Given a string which we can delete at most k, return whether you can make a palindrome.

For example, given ‘waterrfetawx’ and a k of 2, you could delete f and x to get ‘waterretaw’.

My Solution(C++):


#include <iostream>
#include <string>
#include <algorithm>
#include <vector>

using namespace std;

int lps(string S, int i, int j){
  // Recursively finds the length of longest palindromic subsequence
  if (i==j) return 1;
  if (j==i+1 && S.at(i)==S.at(j)) return 2;
  if (S.at(i)==S.at(j)) return lps(S, i+1, j-1) + 2;
  else return max(lps(S, i, j-1), lps(S, i+1, j));
}


int lps_DP(string S){
  // DP solution to length of longest palindromic subsequence
  // vector<vector<int>> A;
  int n = S.length();
  int A[n][n];
  for (int i=0; i<n; i++){
    for (int j=0; j<n; j++){
      A[i][j] = 0;
    }
  }
  for (int i=0; i<n; i++) A[i][i] = 1;
  for (int i=0; i<n-1; i++){
    if (S.at(i)==S.at(i+1)) A[i][i+1] = 2;
    else A[i][i+1] = 1;
  }

  for (int l=3; l<n+1; l++){
    // cout << "L = " << l << endl;
    for (int i=0; i<n-l+1; i++){
      int j = i+l-1;
      // cout << i << " " << j << endl;
      if (S.at(i)==S.at(j)) A[i][j] = A[i+1][j-1] + 2;
      else A[i][j] = max(A[i][j-1], A[i+1][j]);
    }
  }

  return A[0][n-1];
}


void test_LPS(){
  // tests the recursive and DP solutions of LPS problem
  string S = "GEEKSFORGEEKS";
  int l = S.length();
  cout << lps(S, 0, l-1) << endl;
  cout << lps_DP(S) << endl;
}


bool makePalindrome(string S, int k){
  // solves given problem
  return S.length()-lps_DP(S) <= k;
}


void test(){
  //creates and runs tests
  string S = "waterrfetawx";
  cout << boolalpha << makePalindrome(S, 2) << endl;
}


int main(){
  // runs the test
  test();
}

 //  printf("Two Dimensional array elements:\n");
 //  for(int i=0; i<n; i++) {
 //   for(int j=0;j<n;j++) {
 //      printf("%d ", A[i][j]);
 //      if(j==n-1){
 //         printf("\n");
 //      }
 //   }
 // }

My Solution(Python):


# Length of longest palindromic subsequence in S - recursive soln
def lps(S: str, i: int, j: int)->int:
    if i==j:
        return 1
    if j==i+1 and S[i]==S[j]:
        return 2
    if S[i]==S[j]:
        return lps(S, i+1, j-1) + 2
    return max(lps(S, i, j-1), lps(S, i+1, j))

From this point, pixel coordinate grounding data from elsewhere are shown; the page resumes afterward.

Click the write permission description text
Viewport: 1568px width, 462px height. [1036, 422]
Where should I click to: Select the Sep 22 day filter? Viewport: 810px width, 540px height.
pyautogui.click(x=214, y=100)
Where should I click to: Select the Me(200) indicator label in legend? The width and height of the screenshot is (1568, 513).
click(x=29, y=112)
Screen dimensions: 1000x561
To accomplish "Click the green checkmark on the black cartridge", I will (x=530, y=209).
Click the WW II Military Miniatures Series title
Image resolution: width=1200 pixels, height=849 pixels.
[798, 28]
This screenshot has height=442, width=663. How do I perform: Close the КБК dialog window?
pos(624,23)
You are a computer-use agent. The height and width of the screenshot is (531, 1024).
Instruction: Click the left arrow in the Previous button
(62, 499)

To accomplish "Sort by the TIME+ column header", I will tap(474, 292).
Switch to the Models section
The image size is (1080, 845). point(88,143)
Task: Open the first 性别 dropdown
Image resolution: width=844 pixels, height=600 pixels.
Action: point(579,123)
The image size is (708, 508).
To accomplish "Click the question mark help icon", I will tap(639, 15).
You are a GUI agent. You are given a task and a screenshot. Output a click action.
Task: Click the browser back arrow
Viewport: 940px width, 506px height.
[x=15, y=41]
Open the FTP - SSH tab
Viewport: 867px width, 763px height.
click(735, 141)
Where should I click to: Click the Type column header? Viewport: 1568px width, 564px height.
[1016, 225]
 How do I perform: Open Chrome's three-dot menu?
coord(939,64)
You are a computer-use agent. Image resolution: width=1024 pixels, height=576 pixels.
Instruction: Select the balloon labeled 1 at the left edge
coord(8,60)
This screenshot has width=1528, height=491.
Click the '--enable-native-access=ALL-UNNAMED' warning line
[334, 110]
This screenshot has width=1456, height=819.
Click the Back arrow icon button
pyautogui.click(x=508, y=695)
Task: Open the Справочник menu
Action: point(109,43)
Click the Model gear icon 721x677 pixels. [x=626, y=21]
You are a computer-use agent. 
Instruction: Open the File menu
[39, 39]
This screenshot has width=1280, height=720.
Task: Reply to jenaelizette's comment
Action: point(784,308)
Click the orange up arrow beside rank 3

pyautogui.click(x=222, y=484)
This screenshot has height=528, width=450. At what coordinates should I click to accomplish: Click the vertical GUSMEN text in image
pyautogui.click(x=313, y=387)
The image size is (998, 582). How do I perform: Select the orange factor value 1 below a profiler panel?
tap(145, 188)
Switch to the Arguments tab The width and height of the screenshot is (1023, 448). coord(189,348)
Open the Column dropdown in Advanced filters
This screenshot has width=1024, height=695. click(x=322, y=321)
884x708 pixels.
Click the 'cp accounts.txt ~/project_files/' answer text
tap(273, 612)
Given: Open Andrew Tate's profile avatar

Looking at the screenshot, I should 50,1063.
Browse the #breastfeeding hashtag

# Length of longest palindromic subsequence in S - DP soln
def lps_DP(S: str)->int:
    n = len(S)
    A = [[0 for _ in range(n)] for _ in range(n)]
    for i in range(n):
        A[i][i] = 1
    for i in range(n-1):
        A[i][i+1] = 2 if S[i]==S[i+1] else 1
    for a in A:
        print(a)
    for l in range(3, n+1):
        print('L = ', l)
        for i in range(n-l+1):
            j = i+l-1
            print(i, j)
            if S[i]==S[j]:
                A[i][j] = A[i+1][j-1] + 2
            else:
                A[i][j] = max(A[i][j-1], A[i+1][j])
    print('_'*25)
    for a in A:
        print(a)
    return A[0][n-1]

def test():
    S = "GEEKSFORGEEKS"
    print(lps(S, 0, len(S)-1))
    print(lps_DP(S))

def makePalindrome(S: str, k: int)->bool:
    return len(S)-lps_DP(S) <= k

if __name__=='__main__':
    # print(makePalindrome('waterrfetawx', 2))
    print(makePalindrome('GEEKSFORGEEKS', 2))